First-year teachers and those recruited from elsewhere will attend the center for a few weeks of training over the summer. They will also go to multiple sessions throughout the year and can call on the center for extra help. In all, about 1,200 educators will pass through the center over the next four years.

Though teacher training centers have been around for years, cuts in state and local education budgets have forced some to close or reduce their services, said Barnett Berry, who heads the nonprofit Center for Teaching Quality, based in North Carolina. The intense pressure to raise test scores and satisfy demands of the Bush-era No Child Left Behind act had a counterintuitive effect — shifting spending to boosting test scores from improving teaching.

In South Texas, it is particularly difficult to get high quality teachers into the classrooms where the students need them most — and teacher effectiveness is the single biggest predictor of student success, according to many education reformers. The Rio Grande Valley serves as a demographic portrait of one of the most educationally underserved populations in America: overwhelmingly poor (89 percent of the students in the Pharr-San Juan-Alamo district qualify for free meals) and overwhelmingly minority (99 percent Hispanic). How the education system handles these students has “profound implications” for the challenges that demographic change will bring on a national level, said Robert Carreon, who directs Teach For America’s program there.

Most of the teachers in the rapidly growing Valley are Texas natives or from the region, like Rivera, who graduated from Pharr-San Juan-Alamo schools. The need is great, due to the continued expansion of districts like PSJA, which is one of the largest in the Valley, and the high demand for spots at IDEA, which currently has 14,000 students on the waiting list. Yet just 13 percent of adults over age 25 in the Valley have college degrees, severely limiting the hiring pool.

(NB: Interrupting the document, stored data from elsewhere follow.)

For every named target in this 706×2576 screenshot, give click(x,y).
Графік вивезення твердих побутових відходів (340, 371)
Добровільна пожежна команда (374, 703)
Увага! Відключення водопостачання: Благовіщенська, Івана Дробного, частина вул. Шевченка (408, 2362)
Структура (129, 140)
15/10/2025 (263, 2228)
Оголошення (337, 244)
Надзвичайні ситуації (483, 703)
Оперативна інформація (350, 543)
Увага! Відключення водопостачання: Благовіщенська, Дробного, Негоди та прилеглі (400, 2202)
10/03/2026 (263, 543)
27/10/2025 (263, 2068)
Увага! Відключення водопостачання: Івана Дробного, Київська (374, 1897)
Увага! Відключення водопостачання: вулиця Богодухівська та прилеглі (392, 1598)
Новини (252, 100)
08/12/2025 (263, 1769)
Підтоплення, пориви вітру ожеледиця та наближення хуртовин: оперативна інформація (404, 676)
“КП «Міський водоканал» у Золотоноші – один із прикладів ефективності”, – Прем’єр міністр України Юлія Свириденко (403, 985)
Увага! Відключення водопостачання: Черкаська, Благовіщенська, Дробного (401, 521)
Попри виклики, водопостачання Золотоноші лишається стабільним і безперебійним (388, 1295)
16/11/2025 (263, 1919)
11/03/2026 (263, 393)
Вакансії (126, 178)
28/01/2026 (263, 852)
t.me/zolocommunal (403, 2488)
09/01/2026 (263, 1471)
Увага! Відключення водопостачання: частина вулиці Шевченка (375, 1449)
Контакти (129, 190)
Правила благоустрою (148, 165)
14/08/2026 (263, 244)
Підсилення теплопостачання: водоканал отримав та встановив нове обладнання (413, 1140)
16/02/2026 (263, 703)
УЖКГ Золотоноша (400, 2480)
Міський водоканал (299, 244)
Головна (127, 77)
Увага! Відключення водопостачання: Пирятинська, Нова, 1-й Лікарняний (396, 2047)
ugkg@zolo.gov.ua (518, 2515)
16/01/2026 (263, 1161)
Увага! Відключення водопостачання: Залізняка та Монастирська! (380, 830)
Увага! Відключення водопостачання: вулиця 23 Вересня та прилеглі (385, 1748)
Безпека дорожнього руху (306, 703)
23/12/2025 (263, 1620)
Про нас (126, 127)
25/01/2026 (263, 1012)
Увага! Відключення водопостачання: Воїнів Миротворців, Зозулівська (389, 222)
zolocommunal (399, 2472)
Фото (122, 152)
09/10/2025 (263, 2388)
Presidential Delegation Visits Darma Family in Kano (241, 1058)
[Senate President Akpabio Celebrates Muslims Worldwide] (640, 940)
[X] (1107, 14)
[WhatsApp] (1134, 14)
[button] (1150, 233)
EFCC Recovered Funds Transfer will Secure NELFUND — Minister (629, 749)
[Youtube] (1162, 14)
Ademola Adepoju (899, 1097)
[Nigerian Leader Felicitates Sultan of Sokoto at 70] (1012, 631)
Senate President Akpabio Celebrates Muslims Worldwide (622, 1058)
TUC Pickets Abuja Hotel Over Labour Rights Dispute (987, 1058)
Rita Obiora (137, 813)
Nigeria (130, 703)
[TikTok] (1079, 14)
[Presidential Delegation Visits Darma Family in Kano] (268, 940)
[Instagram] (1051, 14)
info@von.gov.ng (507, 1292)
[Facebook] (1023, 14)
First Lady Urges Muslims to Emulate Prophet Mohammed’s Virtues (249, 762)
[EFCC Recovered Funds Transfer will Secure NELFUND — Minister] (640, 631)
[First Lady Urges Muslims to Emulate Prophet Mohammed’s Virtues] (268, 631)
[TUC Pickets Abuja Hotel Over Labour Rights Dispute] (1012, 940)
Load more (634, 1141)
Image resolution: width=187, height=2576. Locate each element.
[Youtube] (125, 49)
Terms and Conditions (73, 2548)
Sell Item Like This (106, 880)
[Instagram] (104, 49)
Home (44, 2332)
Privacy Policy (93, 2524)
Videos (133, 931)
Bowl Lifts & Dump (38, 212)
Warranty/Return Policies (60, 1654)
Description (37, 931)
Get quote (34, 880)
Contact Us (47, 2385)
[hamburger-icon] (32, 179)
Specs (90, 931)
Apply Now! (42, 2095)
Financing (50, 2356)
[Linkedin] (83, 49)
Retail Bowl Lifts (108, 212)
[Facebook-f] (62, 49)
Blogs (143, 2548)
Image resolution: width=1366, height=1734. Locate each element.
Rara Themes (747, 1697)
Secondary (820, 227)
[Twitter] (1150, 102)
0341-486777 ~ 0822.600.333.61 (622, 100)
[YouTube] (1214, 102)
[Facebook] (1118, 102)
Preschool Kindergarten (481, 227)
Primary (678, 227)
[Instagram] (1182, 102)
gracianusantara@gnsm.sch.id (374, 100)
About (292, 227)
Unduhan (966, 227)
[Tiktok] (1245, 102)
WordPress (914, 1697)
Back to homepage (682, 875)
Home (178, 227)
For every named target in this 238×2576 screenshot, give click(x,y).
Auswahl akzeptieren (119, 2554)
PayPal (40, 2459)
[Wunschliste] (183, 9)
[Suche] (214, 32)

“South Texas really has to rely on their own homegrown talent,” said Ed Fuller, a senior research associate for the Center for Teaching Quality. “You get into this vicious cycle.”

IDEA

The San Juan Campus of Idea Public Schools

Many South Texas students who decide to enter teacher training programs have low SAT scores. When they graduate from the teacher training and earn their certification, Fuller said, many of them have also tend to score low on certification tests. Research has demonstrated that those who had low scores are often less effective teachers.

While IDEA tries to hire teachers who have at least two years of classroom experience and a record of improving classroom success, it also hires straight out of teacher preparation programs, particularly those around the state.

Selectivity in both traditional and alternative certification teacher training programs is low, Fuller said. A report from the National Council on Teacher Quality found that only four schools in Texas had a strong teacher preparation program, although one was in the Valley, in Edinburg, on the campus of the University of Texas-Pan American.

It’s time for that to change, said Tom Torkelson, founder and chief executive of IDEA.

"All we’re doing is enshrining within our K-12 education system all the kinds of race and class inequities when we don’t ensure that every child has a great teacher,” he said. “Right now, people’s ZIP codes are the most likely indicator of whether they are going to go to college and succeed."